– Я не умею жить в моменте, – не сразу ответил Евгений.
– Значит, ты никогда не бываешь счастлив.
– Почти никогда.
– Жаль, – сказала Касьянова.
– Меня?
– И себя тоже. Себя больше.
Ленинский проспект окончился. Надо было сворачивать на Садовое кольцо.
– Останови машину, – попросила Касьянова.
Евгений опасливо покосился на ее сапоги. Касьянова поймала его взгляд.
– Не беспокойся, – сказала она. – Я уйду от тебя в обуви.
Касьянова вышла из машины и, перед тем как бросить дверцу, сказала:
– Я больше не хочу тебя убить.
– Почему? – обиделся Евгений.
– Потому что ты сам себя убьешь.
Она осторожно прикрыла, притиснула дверцу и пошла, забросив сумку за плечо.

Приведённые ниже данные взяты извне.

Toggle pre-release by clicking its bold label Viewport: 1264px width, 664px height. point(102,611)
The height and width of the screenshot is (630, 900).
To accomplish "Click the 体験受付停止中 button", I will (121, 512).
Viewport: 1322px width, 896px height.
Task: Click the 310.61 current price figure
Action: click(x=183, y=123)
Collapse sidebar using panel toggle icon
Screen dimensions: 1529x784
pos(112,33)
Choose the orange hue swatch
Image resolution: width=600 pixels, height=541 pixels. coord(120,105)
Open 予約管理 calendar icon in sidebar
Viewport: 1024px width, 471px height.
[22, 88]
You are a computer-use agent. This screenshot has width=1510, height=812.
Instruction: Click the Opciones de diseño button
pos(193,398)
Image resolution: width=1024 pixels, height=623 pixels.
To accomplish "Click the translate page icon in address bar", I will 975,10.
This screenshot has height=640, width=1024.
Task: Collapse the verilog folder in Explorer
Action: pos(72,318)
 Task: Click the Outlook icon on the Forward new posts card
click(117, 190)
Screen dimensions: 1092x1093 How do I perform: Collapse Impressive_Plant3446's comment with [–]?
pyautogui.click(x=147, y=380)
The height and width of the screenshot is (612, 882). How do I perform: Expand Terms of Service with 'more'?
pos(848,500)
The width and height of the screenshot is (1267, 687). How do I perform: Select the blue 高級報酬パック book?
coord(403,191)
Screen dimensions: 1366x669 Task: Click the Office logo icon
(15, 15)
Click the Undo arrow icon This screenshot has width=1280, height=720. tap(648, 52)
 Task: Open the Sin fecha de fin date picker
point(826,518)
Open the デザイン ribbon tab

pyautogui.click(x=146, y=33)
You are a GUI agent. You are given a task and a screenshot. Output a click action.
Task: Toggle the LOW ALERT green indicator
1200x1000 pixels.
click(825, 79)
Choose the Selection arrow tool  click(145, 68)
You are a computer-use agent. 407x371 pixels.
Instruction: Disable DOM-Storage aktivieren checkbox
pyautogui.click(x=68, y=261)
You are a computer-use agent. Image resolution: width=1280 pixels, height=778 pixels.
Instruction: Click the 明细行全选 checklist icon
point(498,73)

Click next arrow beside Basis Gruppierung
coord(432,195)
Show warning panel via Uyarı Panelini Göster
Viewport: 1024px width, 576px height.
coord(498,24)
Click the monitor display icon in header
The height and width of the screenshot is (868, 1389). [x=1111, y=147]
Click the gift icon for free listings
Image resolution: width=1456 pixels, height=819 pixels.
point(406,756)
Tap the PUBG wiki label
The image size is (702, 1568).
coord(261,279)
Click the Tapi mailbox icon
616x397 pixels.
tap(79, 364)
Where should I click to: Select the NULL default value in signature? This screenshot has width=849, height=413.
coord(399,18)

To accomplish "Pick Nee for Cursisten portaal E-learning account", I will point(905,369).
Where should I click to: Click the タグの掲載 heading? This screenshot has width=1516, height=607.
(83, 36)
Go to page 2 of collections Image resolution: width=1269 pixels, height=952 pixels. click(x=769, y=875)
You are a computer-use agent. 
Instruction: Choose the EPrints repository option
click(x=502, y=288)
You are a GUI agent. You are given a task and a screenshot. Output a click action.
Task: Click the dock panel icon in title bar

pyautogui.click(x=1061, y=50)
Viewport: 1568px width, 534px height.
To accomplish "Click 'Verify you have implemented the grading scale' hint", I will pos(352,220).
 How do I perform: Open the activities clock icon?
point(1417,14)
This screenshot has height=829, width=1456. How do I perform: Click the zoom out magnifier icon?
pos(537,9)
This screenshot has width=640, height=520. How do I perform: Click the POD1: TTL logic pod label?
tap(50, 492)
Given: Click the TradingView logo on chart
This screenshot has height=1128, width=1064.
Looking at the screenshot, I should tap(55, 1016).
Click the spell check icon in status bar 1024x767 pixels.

Она ступала как-то очень независимо и беспечно, будто дразня своей обособленностью от его жизни.
Евгений смотрел ей вслед и вместе с горечью испытывал облегчение.
Он не был готов сегодня к нервным перегрузкам. Ему не хотелось ни ссориться, ни мириться, а хотелось покоя и той порции одиночества, которая необходима каждому взрослому человеку.
Евгений резко включил зажигание. «Жигуленок» фыркнул и рванул вперед, лавируя среди других машин.
Выехал на Садовое кольцо – шумное, угарное, как открытый цех. Потом машину принял тихий переулок с названием, оставшимся от старой Москвы.
Касьянова осталась далеко, на пересечении чужих взглядов.
Отошло время их первых ссор, когда каждый раз казалось, что это окончательно, и он коченел от ужаса, а один раз даже потерял сознание за рулем, и милиционер отвез его домой.
Последнее время он привык, приспособился к этим ссорам. Все равно он знал: пройдет день, самое большее два, и они помирятся и никуда им друг от друга не деться, потому что у них одна душа на двоих.
Он еще не знал, что сегодня она ушла от него навсегда и он останется один, как ребенок, брошенный возле магазина. И пройдет не один год, прежде чем он снова почувствует облегчение, такое же, как сегодня.